Copy out the records word for word, starting at the line containing "Collapse the Representation" and ending at the end of the records. Leave the pictures out.
━━━━━ EXTRACTED ENTRIES ━━━━━
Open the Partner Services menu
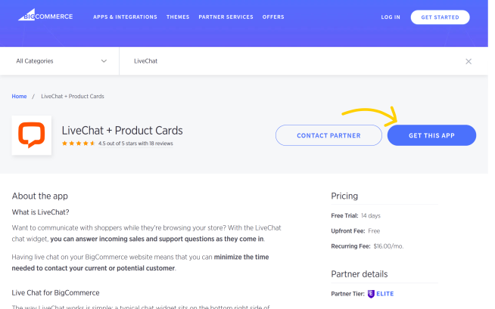This screenshot has width=495, height=309. [226, 17]
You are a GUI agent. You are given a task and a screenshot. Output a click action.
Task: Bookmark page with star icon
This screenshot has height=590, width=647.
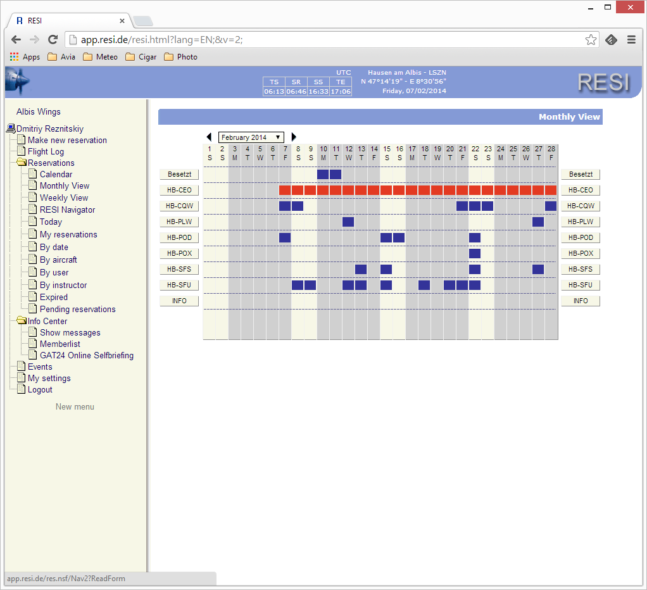pos(590,40)
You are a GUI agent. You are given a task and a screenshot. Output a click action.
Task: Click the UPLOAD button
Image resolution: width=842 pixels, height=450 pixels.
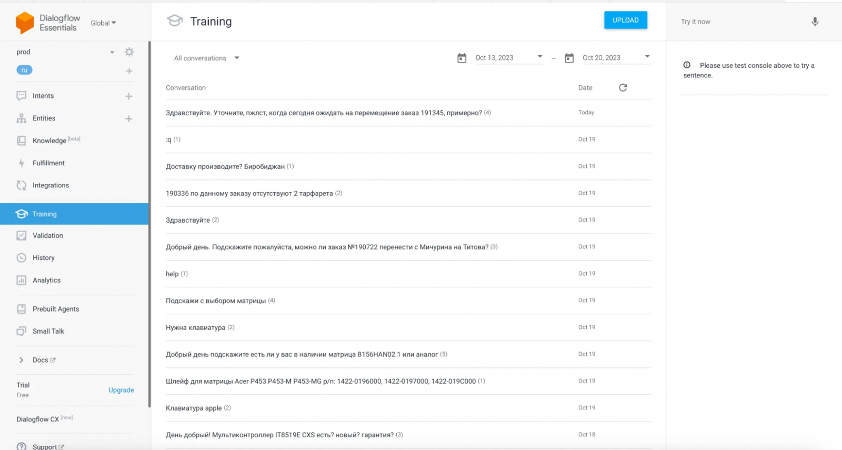click(x=625, y=21)
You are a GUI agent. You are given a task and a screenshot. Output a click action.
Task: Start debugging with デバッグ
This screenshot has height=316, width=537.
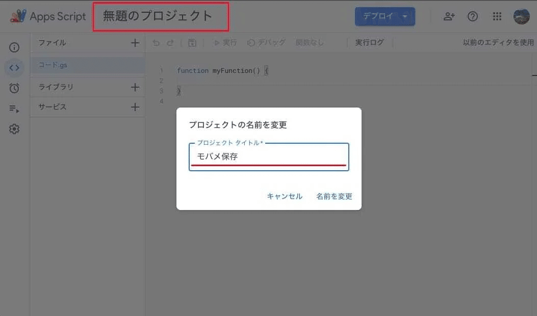pyautogui.click(x=265, y=43)
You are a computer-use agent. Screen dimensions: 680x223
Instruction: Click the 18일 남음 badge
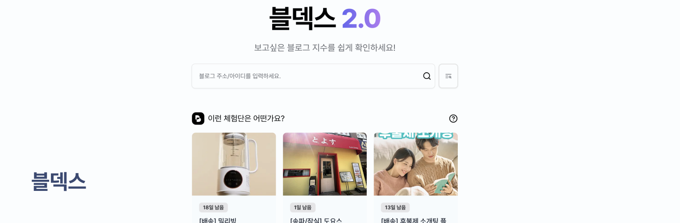click(x=213, y=207)
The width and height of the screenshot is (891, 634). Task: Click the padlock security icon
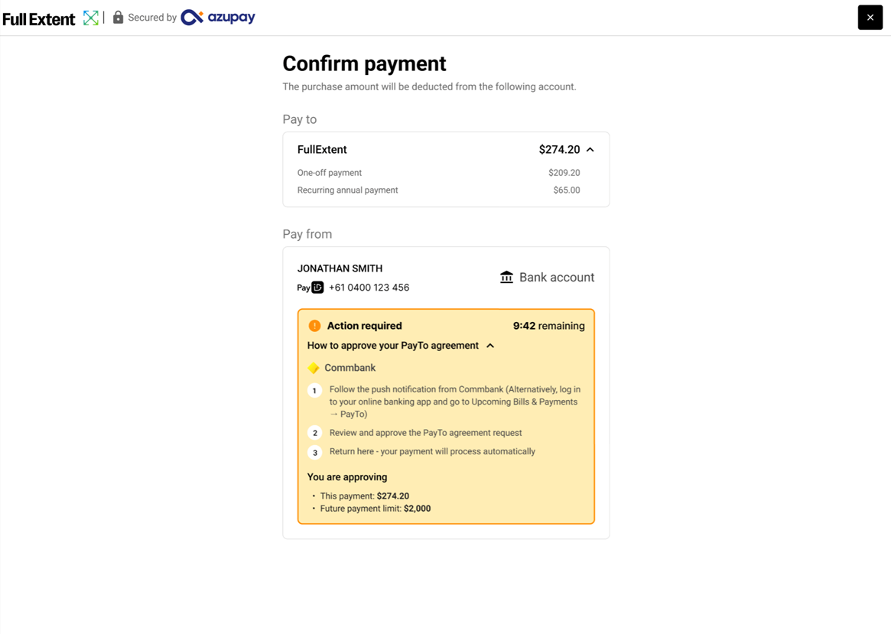(119, 17)

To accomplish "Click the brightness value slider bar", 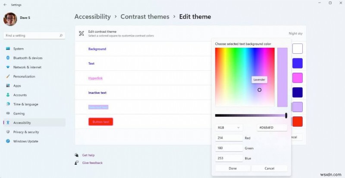I will [x=251, y=116].
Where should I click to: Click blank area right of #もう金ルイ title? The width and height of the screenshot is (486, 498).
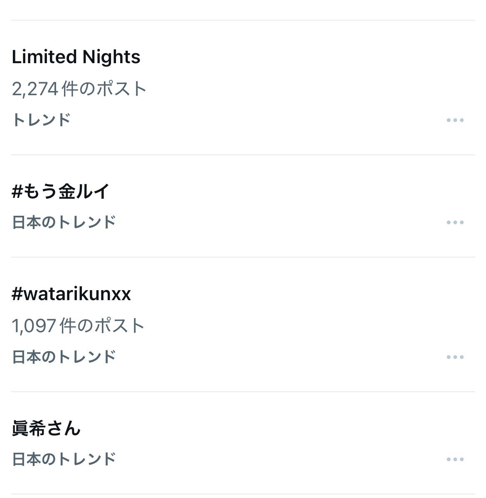pos(291,192)
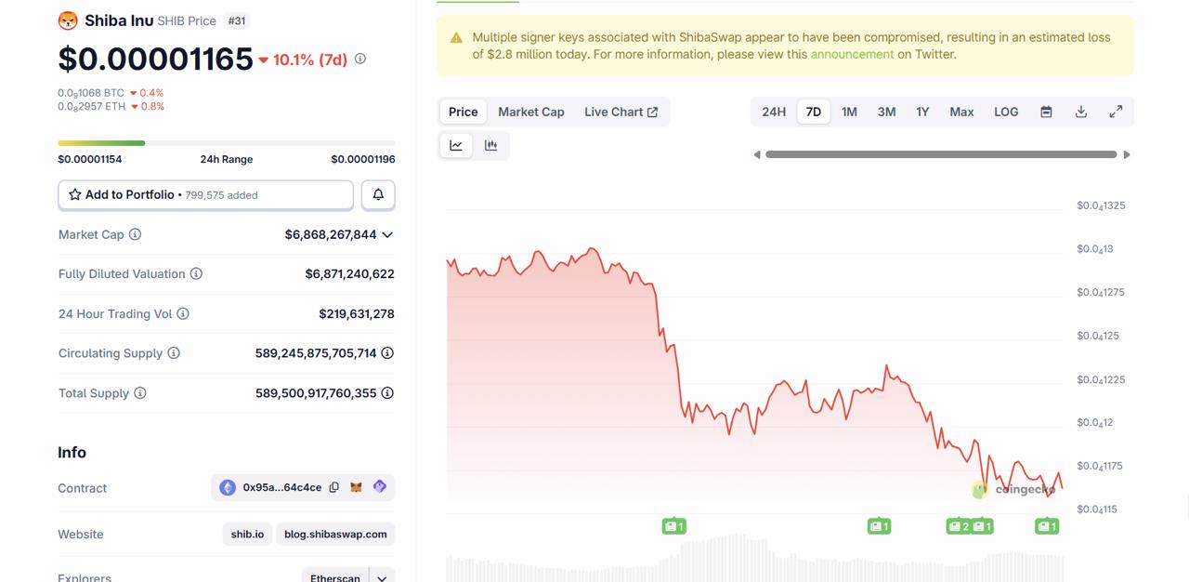The height and width of the screenshot is (582, 1189).
Task: Toggle the LOG scale option
Action: (1006, 112)
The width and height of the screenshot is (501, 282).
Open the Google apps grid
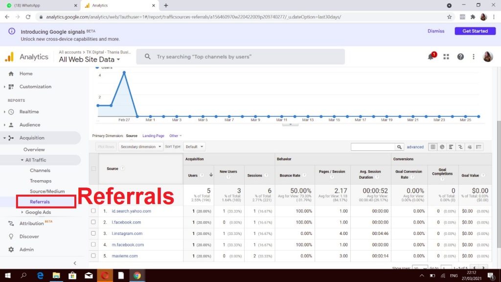click(x=446, y=57)
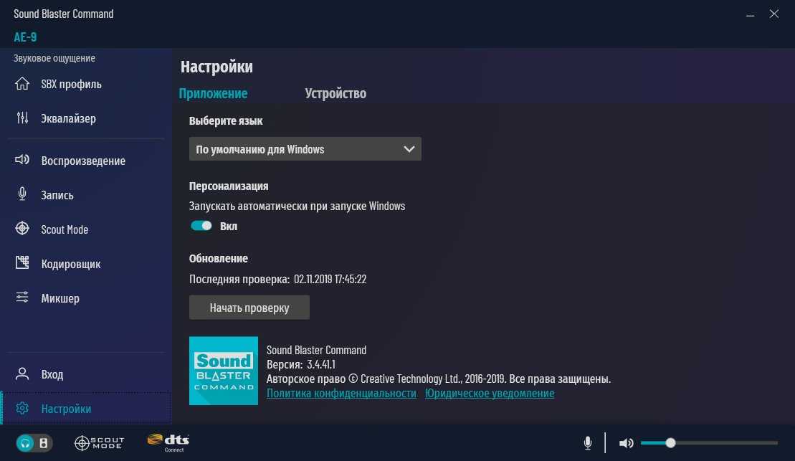The image size is (795, 461).
Task: Open the Эквалайзер sliders icon
Action: 22,118
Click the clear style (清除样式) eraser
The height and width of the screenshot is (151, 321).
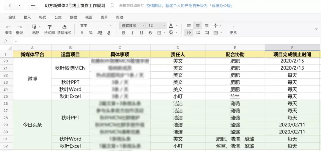point(64,27)
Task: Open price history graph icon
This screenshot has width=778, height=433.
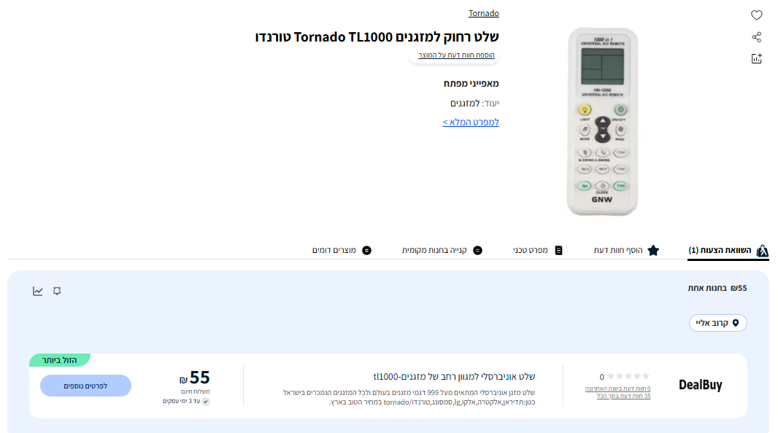Action: point(38,291)
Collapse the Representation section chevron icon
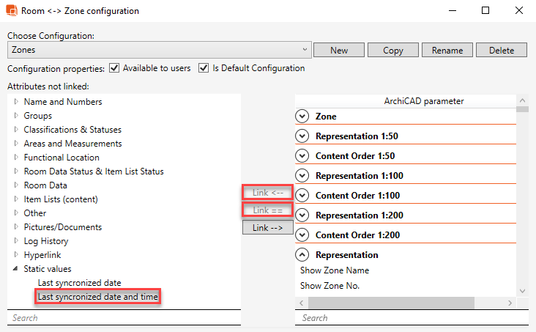This screenshot has width=536, height=332. click(302, 254)
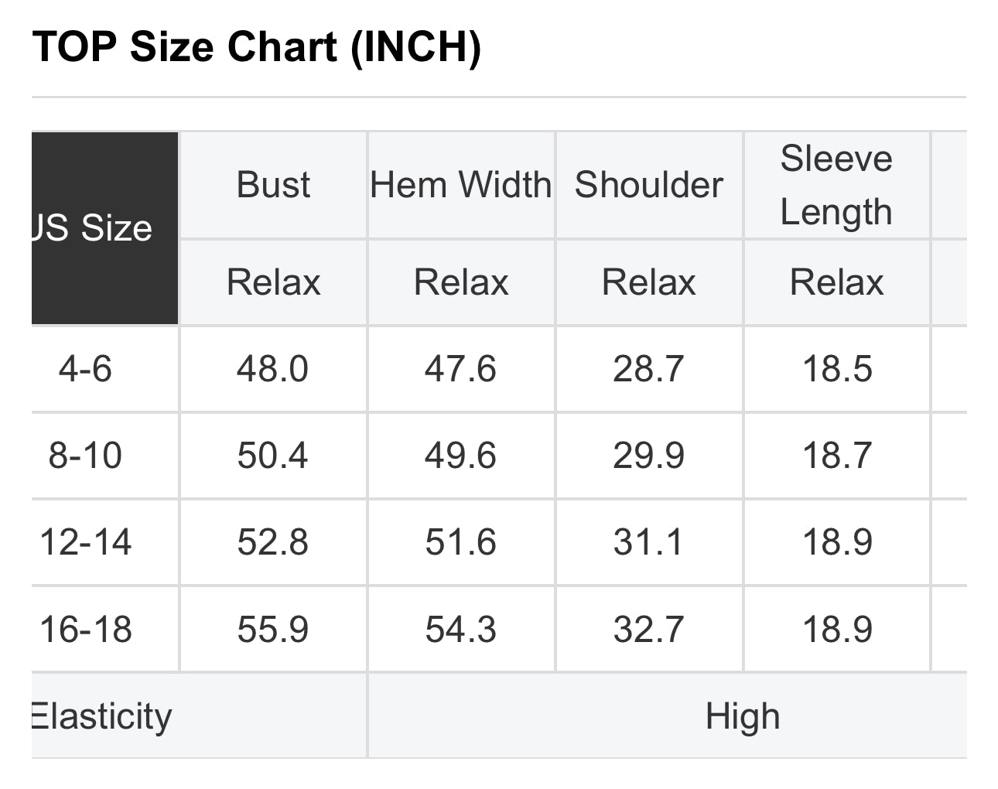
Task: Click the Elasticity row label
Action: pyautogui.click(x=102, y=716)
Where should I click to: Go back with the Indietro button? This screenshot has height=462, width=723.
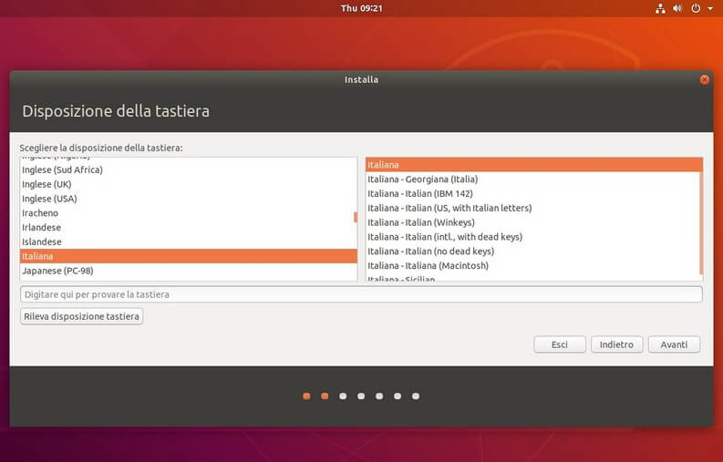tap(617, 344)
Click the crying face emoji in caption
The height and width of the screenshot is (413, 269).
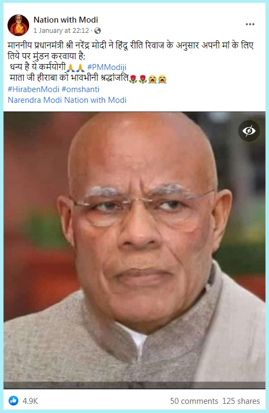point(157,79)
━━━━━
## RESPONSE BELOW
Collapse the Representation section chevron icon
This screenshot has width=536, height=332. click(302, 254)
Task: Click the Elasticity row label
Action: pyautogui.click(x=102, y=716)
Where should I click to: Go back with the Indietro button? This screenshot has height=462, width=723.
tap(617, 344)
Click the crying face emoji in caption
The height and width of the screenshot is (413, 269).
point(157,79)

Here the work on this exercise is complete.